The research team of Kanazawa University and Gunma University has been analyzing developmental abnormalities of glial cells by using various mouse models exhibiting developmental disorders with behavioral abnormalities to get clues about the relationship between developmental disorders of the brain and glial cells. Previously, the research team found that the CD38 gene knockout mice showed social abnormality along with aberrant cerebral cortex development. In the present study, with the CD38 gene knockout mice, developmental abnormality of glial cells has been shown, suggesting glial cell development is important in cerebral cortex development.
The research team has found for the first time that the CD38 gene is essential to postnatal glial cell development.
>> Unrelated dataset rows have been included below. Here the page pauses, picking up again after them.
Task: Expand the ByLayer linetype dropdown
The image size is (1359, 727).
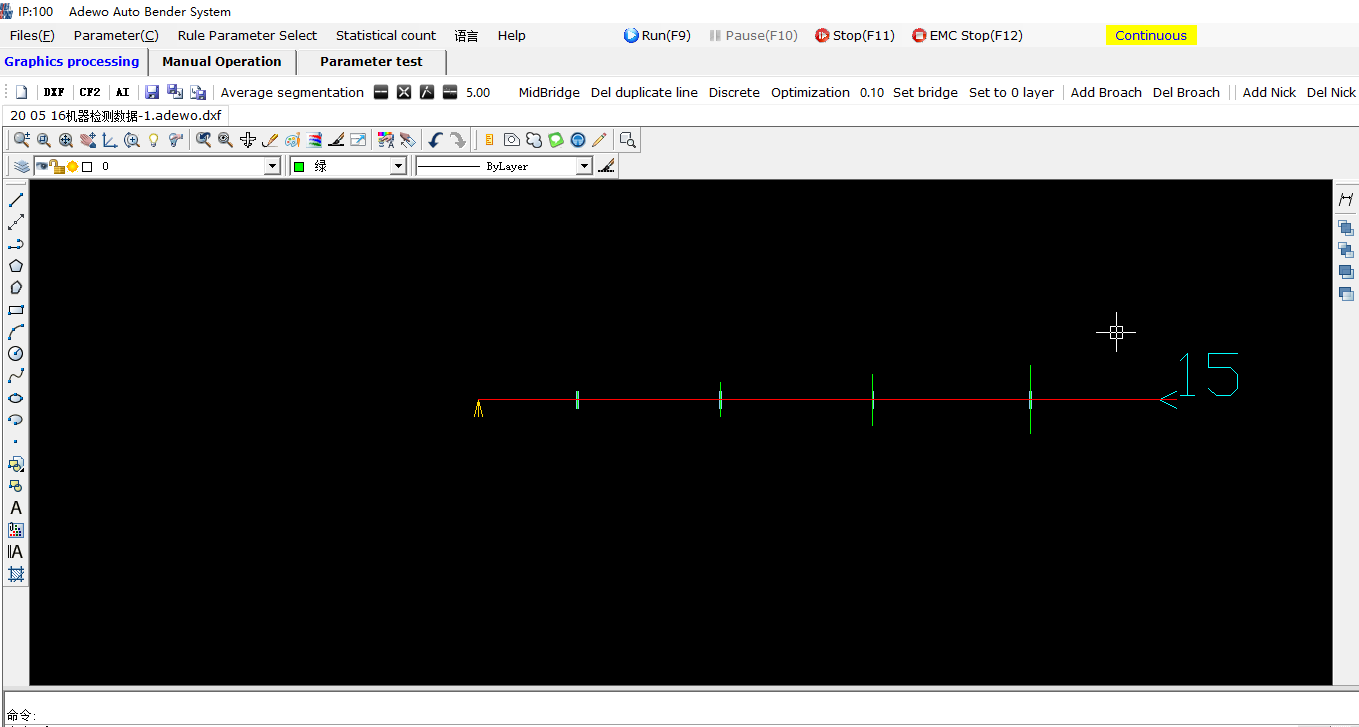Action: point(584,167)
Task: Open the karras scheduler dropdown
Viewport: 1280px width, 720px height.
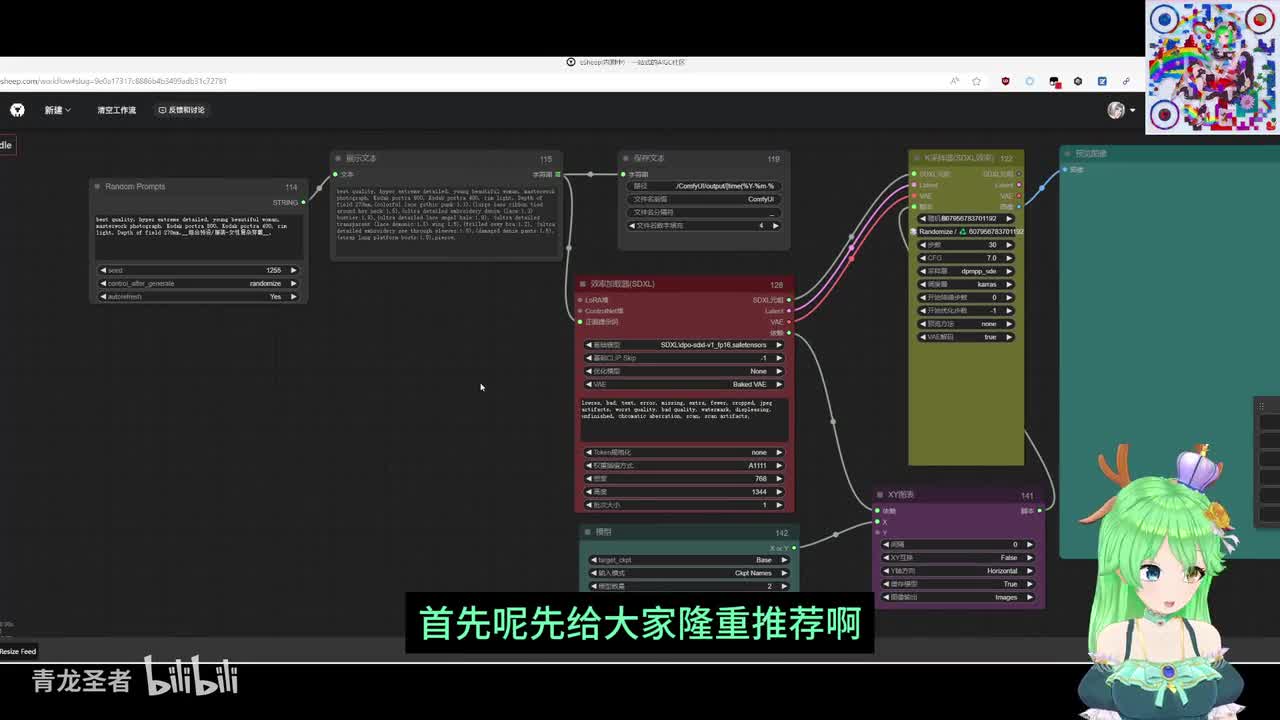Action: (965, 284)
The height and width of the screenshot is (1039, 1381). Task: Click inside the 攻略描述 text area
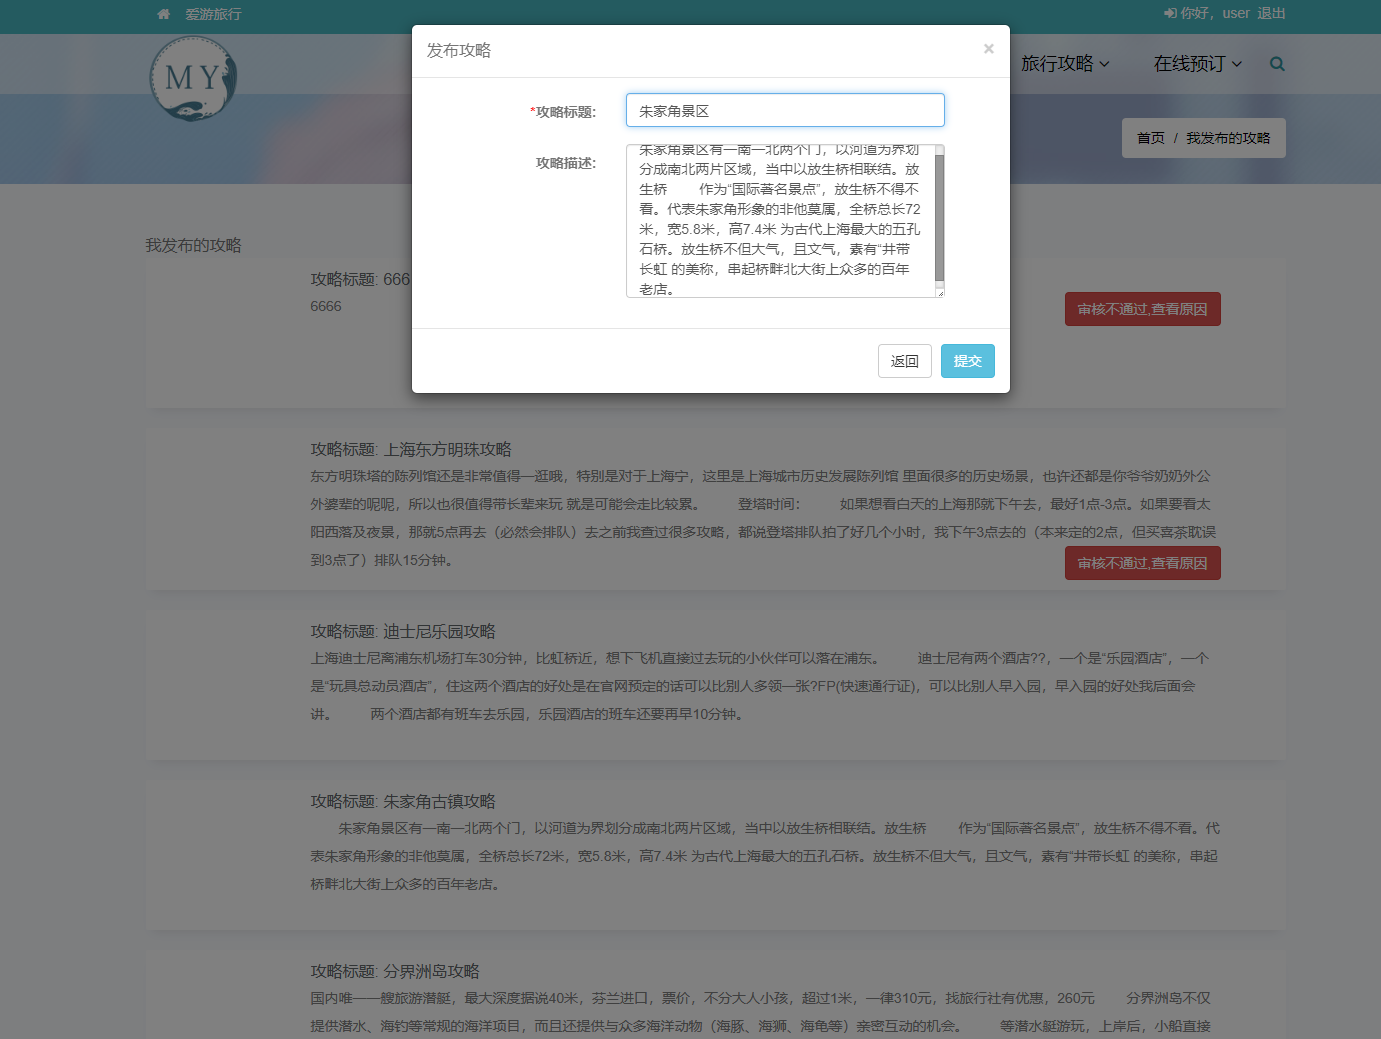780,220
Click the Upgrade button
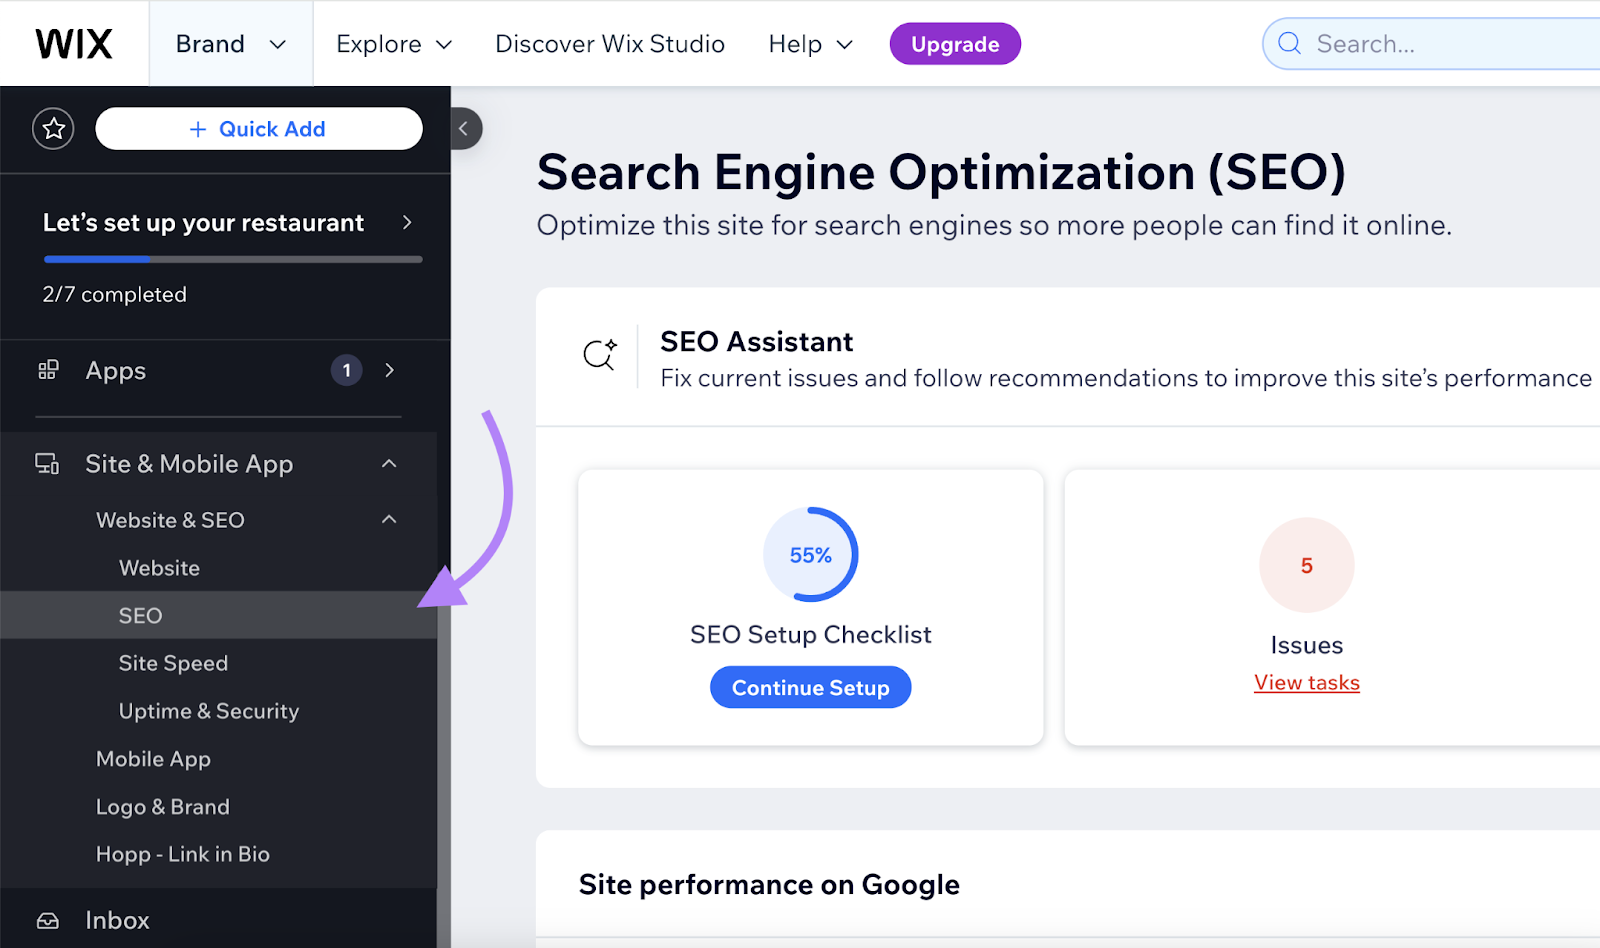The width and height of the screenshot is (1600, 948). pos(954,43)
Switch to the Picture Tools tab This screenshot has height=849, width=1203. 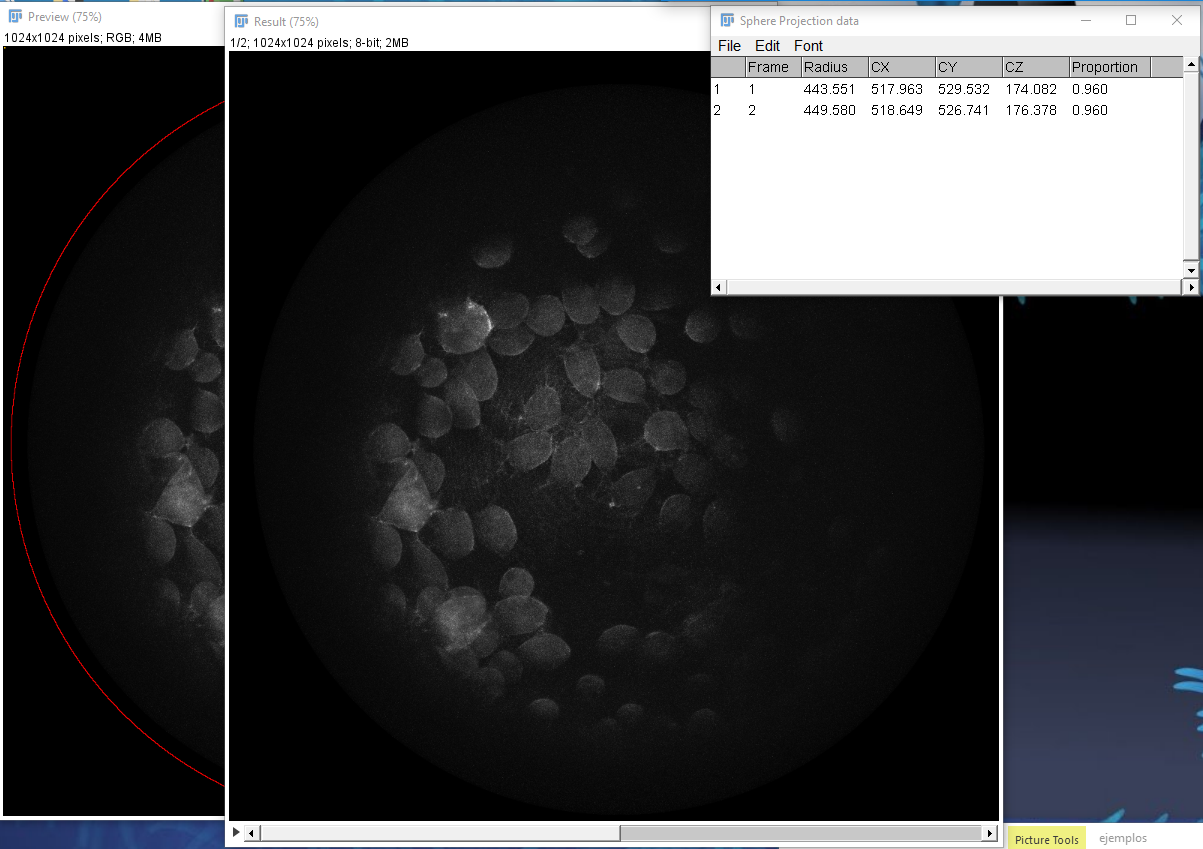click(x=1046, y=839)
More specifically, the team has found the following three points.
1. The glial cells highly express CD38 at the postnatal developmental stages. Tissue sections of the cerebral cortex regions expressing CD38 were examined by in situ hybridization to indicate that the astrocytes in the cerebral cortex at the late stages of postnatal brain development highly expressed CD38. This result suggested a possibility that the CD38 gene was involved in the development of the glial cells.
2. The CD38 gene knockout mice exhibit abnormal glial cell development. Glial cell development was examined in the CD38 gene knockout mice. The team found retardation of development of glial cells such as astrocytes and oligodendrocytes. This result indicates the importance of CD38 gene in the development of those types of glial cells.
3. The CD38 gene knockout mice exhibit abnormalities in interactions among glial cells. Experiments with cultured cells and/or the CD38 gene knockout mice revealed that in the absence of CD38 gene, abnormalities of the astrocytes resulted, which induced aberrant interactions among cells and developmental disorders of oligodendrocytes.
The researchers conclude that the CD38 gene is essential to the development of the glial cells, especially astrocytes, and that astrocyte abnormality induces aberrant development of the oligodendrocytes.
While not much research has been performed on the mechanisms of brain development disorders with a focus on glial cell development, the present study emphasizes the importance of glial cell research. By furthering the present study, the scientists expect to learn about mechanisms of brain development disorders such as autism, and possible paths to therapy.